Description of the task
Lines below starting with the line with "Task: Click the File editor wrench icon" and going on through the line with "The width and" must be output exactly; the rest of the records must be left out.

Dataset records
- Opening Delimiter -
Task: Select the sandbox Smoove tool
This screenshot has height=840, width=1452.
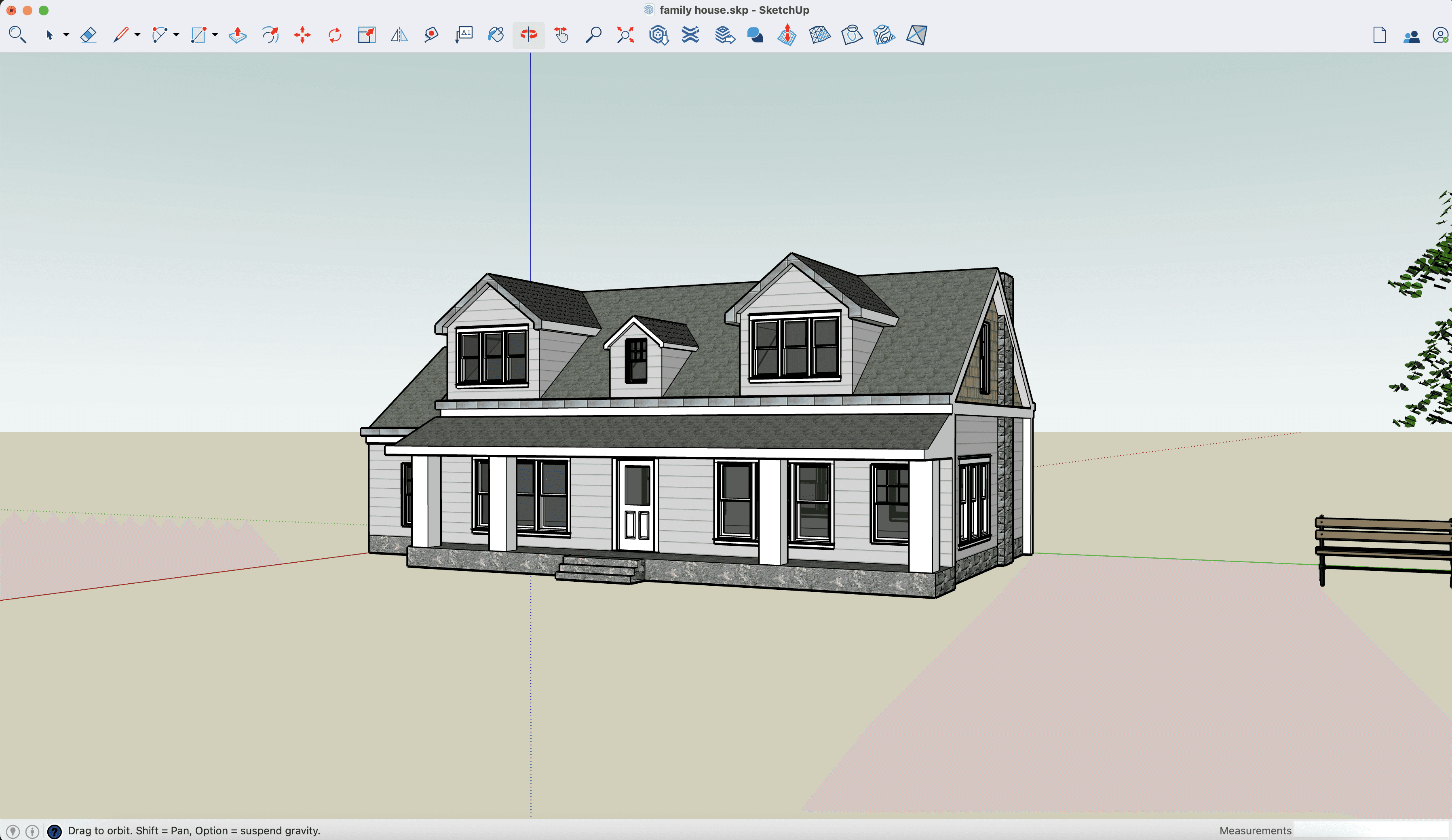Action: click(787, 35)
- Closing Delimiter -
- Opening Delimiter -
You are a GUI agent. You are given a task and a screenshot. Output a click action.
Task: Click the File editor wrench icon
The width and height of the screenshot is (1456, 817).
- Closing Delimiter -
Result of the task
Task: Click the File editor wrench icon
The width and height of the screenshot is (1456, 817).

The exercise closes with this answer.